### Document excerpt

━━━━━━━━

In many other programming languages, _
is an alias for the gettext
function, but in sh-i18n it is an alias for the i18n_print
shell function. The i18n_print
shell function performs variable expansion, similar to the eval_gettext
shell function in gettext.sh
.
The second argument is a flag, specify -n
or --
. If -n
is specified, suppresses output of trailing a newline. If --
is specified, a newline is output. --
is optional, but we recommend not omitting it given the possibility that the value of ARGUMENT is --
.
If the MSGID contains the %
format, the arguments are expanded and the value passed in ARGUMENT is assigned. See i18n_printf
for about format.
n_ MSGID MSGID-PLURAL [-n | --] N [ARGUMENT]...
i18n_nprint MSGID MSGID-PLURAL [-n | --] N [ARGUMENT]...

━━━━━━━━

### List of tasks
1. In the sh-i18n excerpt, why is it recommended to keep the -- flag even though it is optional?
2. Continue the sh-i18n excerpt after the i18n_nprint synopsis line.

### Material supplied
━━━━━━━━

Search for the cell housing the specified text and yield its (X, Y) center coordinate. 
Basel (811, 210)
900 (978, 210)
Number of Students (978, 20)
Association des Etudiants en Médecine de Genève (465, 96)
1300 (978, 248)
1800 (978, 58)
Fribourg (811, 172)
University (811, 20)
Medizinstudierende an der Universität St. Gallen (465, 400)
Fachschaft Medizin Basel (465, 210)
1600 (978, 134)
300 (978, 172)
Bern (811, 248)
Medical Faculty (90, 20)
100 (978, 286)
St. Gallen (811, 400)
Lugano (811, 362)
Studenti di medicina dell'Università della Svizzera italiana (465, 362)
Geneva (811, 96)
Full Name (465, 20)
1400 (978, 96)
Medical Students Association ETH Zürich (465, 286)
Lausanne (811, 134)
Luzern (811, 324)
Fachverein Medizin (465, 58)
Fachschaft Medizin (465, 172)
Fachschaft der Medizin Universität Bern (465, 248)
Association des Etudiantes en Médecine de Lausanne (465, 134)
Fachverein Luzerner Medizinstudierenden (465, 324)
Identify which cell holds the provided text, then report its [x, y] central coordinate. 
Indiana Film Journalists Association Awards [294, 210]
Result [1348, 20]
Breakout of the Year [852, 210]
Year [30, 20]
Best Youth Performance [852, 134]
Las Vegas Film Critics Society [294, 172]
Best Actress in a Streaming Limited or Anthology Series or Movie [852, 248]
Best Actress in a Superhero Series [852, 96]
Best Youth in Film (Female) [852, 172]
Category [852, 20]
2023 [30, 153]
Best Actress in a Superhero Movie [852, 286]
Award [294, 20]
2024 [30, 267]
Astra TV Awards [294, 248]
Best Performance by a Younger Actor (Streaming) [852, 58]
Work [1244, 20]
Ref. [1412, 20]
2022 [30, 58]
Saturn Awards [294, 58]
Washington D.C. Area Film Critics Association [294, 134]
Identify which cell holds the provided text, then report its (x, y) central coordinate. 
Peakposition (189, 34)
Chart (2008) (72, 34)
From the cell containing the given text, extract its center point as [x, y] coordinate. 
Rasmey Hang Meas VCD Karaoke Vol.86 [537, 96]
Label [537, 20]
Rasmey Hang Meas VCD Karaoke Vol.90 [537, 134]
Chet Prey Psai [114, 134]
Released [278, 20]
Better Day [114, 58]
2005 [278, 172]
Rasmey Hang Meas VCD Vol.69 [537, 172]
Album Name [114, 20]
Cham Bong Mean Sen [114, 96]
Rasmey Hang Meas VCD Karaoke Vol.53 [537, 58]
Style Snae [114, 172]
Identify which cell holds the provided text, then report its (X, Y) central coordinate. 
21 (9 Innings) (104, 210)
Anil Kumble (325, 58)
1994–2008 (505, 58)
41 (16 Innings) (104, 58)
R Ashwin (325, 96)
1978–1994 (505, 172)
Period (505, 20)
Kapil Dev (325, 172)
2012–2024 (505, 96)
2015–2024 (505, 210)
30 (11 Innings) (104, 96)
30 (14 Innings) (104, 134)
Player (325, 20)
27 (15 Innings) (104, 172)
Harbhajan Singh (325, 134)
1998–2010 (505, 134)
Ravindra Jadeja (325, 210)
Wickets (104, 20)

━━━━━━━━

### Answers per task
1. It is recommended because the value of ARGUMENT might itself be --.

2.
Use n_
to internationalize messages for plurals. It is an alias for the i18n_nprint
shell function. The i18n_nprint
shell function performs variable expansion, similar to the eval_ngettext
shell function in gettext.sh
.
The third argument is a flag, specify -n
or --
. If -n
is specified, suppresses output of trailing a newline. If --
is specified, a newline is output. --
is optional. Since the next argument is numeric, --
can safely be omitted.
If the fourth argument is 1
, MSGID is used as the message; if it is not 1
, MSGID-PLURAL is used.
If the MSGID contains the %
format, the arguments are expanded and the value passed in ARGUMENT is assigned. See i18n_printf
for about format.
s_ SCOPE'|'MSGID [-n | --] [ARGUMENT]...
i18n_sprint SCOPE'|'MSGID [-n | --] [ARGUMENT]...
ns_ SCOPE'|'MSGID MSGID-PLURAL [-n | --] N [ARGUMENT]...
i18n_nsprint SCOPE'|'MSGID MSGID-PLURAL [-n | --] N [ARGUMENT]...
p_ MSGCTXT MSGID [-n | --] [ARGUMENT]...
i18n_pprint MSGCTXT MSGID [-n | --] [ARGUMENT]...
np_ MSGCTXT MSGID MSGID-PLURAL [-n | --] N [ARGUMENT]...
i18n_npprint MSGCTXT MSGID MSGID-PLURAL [-n | --] N [ARGUMENT]...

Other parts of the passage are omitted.